→ **Çıkarılmış metin**:
İçeriğe geç

Mevlana Sözleri – Mesnevi (1. Cilt – 32. Bölüm)

et3200. Koynundan aynayı çıkarıp sundu. Güzeller, aynayla meşgul olurlar. Varlığın aynası nedir? Yokluk. Ahmak değilsen yokluğu ihtiyar et.

Varlık, yoklukta görünebilir. Zenginler, yoksula cömertlik edebilirler. Ekmeğin saf aynası açtır; kav da çakmak taşının aynasıdır.

Bir yerde yokluk ve noksan oldu mu…bu, bütün sanatların güzelliğine aynadır.

3205. Elbise biçilmiş, dikilmiş olursa terzinin mahareti görünebilir mi?

Budaklar yontulmamış olmalı ki marangoz onu yontsun, rendelesin… Ondan asla, yahut fer’e ait bir şey yapsın.

Usta kırıkçı nerede ayağı kırılmış varsa oraya gider.

Hasta ve arık kişi olmazsa tıp sanatının güzelliği nasıl görünür?

Ey ulu kişi! Bakırların bayalığı, aşağılığı olmasa kimya nasıl olur da zuhur eder?

3210. Noksanlar, kemal vasfının aynasıdır. O horluk, yücelik ve ululuğa aynadır. Çünkü yakinen zıt, zıddı gösterir. Ondan dolayı bal, sirke ile görünür, (sirkengebin olur)

Kim, kendi noksanını görüp anlarsa yedeğinde dokuz at olduğu halde tekemmül yolunda koşar. Kendisini kâmil sanan, ululuk sahibi Allah’nın yolunda uçamaz.

Ey mağrur ve sapık! Canında kendini kâmil sanmaktan daha beter bir illet olamaz.

3215. Senden bu kendini beğenme defoluncaya kadar gönlünden de çok kan akar, gözünden de! İblis’in illeti “Ben, Âdem’den hayırlıyım” demesiydi. Bu hastalık, her mahlûkta vardır.

Bu hastalığa müptelâ olan, kendisini hor görse bile sen onu, altında pislik olan sâf su bil! İmtihan kasdıyla onu bir karıştırsan hemen su bulanır, pislik rengini alır.

Ey yiğit! Irmak sana sâf ve berrak görünüyor ama senin ırmağının dibinde de pislik var.

3220. Yol bilen anlayışlı pîr, Nefs-i küll bağlarına ark kazıcıdır.

Irmak, kendisini nereden temizleyecek? İnsanın bilgisi, Allah bilgisiyle fayda verir. Kılıç sapını kesebilir mi? Yürü, bu yarayı bir cerraha göster.

Kimse, yarasının kötülüğünü görmesin diye her yaranın üstüne sinek üşer. O sinekler; senin düşüncelerin, mallarındır; yaran da ahvalindeki zulmet!

3225. Eğer o yaraya pîr merhem korsa o zaman derdin iyileşir, feryat ve figanın kesilir.

Yara sahibi, merhem konunca sıhhat buldum sanır. Halbuki hakikatte oraya merhemin ışığı vurmuştur.

Konum gösterme verisi satırları:
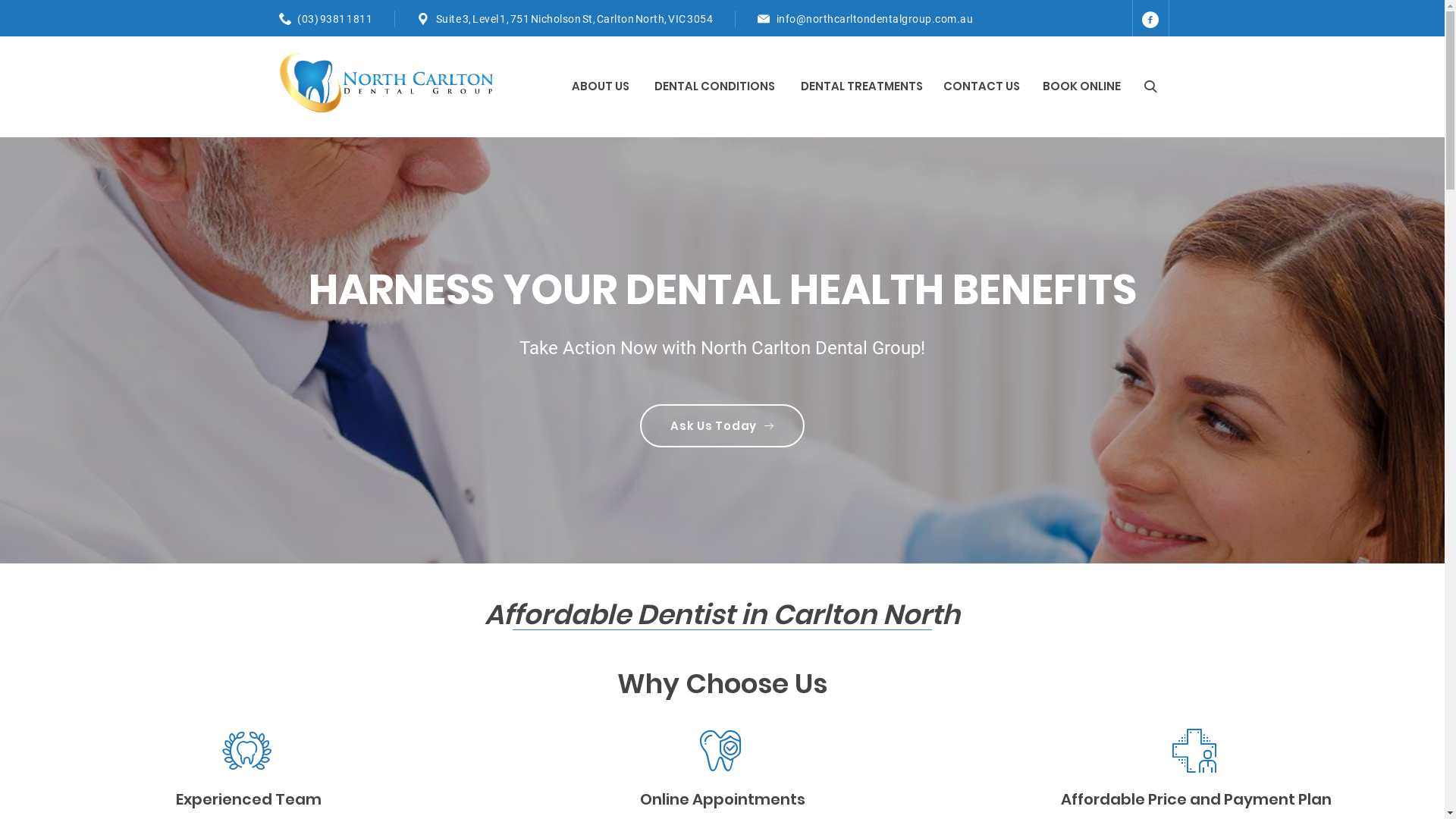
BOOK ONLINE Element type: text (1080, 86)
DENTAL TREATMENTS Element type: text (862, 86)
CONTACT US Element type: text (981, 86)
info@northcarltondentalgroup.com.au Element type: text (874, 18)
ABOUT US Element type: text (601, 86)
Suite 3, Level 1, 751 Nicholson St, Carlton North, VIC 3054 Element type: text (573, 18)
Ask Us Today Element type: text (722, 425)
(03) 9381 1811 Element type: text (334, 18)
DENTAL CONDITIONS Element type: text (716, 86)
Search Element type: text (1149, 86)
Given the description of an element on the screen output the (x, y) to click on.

→ **İstenen iş**: Mesnevi'nin 1. cilt 32. bölümünden alınan metni son cümlesinden sonra devam ettirin.

→ **Görevin yanıtı**:
Kendine gel, ey sırtı yaralı, merhemden baş çekme; iyileşince de kendi kendime iyileştim deme, sıhhati merhemden bil!

Vahiy kâtibine vahyin ışığı urunca âyeti Peygamber Aleyhisselâm’dan önce okuması ve “Bana da vahiy geliyor” diyerek dininden dönmesi

Osman’dan önce bir kâtip vardı. Vahyi yazmağa gayret ederdi.

Peygamber, kendisine vahyedilen âyetleri söyledi mi o, hemen kâğıda yazardı.

3230. Vahyin ışığı, kâtibe vurunca, gönlüne bazı hikmetler doğardı.

Peygamber de onun içine doğanları aynen söylerdi. O herzevekil, bu kadarcık bir şeyden azdı. Yoldan çıkıp. ”Allahdan nur alan Peygamber, ne söylüyorsa o söylediği şey, benim gönlümde, o hakikat benim de gönlüme

doğmakta” dedi.

Düşüncesinin ışığı, Peygambere vurdu, kâtibin canına Allah’nın kahrı gelip çattı. Hem kâtiplikten çıktı, hem dinden. Kinlenip Mustafa’ya ve dine düşman oldu.

3235. Mustafa “ Ey inatçı kâfir! Nur, sendense niçin şimdi kapkara kesildin?

Eğer Allah ırmağının kaynağı olsaydın böyle bir kara suyun bendini açmaz, akıtmazdın” dedi. Şunun, bunun yanında namusum bir paralık olmasın düşüncesi, ağzını bağladı.

Bu yüzden içten yanıp yakılıyordu. Fakat şaşılacak şey şurası ki tövbe de edemiyordu. Ah ediyordu, fakat ah etmesi faydasız. Kılıç gelmiş, kelleyi uçurmuştu.

3240. Allah, namusu, ar ve hayayı yüz batman ağırlığında bir demir yapmıştır. Nice kişiler, görünmez bağlarla bağlanıp kalmıştır!

Kibir ve kâfirlik, o yolu, o kadar bağlamıştır ki kibir ve küfür sahibi, açıkça ah edemez bile!

Allah “Onların boyunlarına zincirler vurduk, başlarını yukarı kaldırmışlardır, indiremezler “ dedi. Bu zincirler, bizden dışarıda değil.

“Önlerine, artlarına mânialar koyduk, gözlerini perdeleyip örttük” buyurdu. Fakat bu hale uğrayan, önündeki, ardındaki mâniaya görmez.

O dikilen mânianın çetinliği görünmez. Çünkü o kişi, kaza ve kaderin tesiriyle kurulduğunu bilmez.

3245. Senin sevgilin, asıl sevgilinin yüzünü örtmekte…mürşidin, asıl mürşidin, sözünü dinlemene mâni olmaktadır.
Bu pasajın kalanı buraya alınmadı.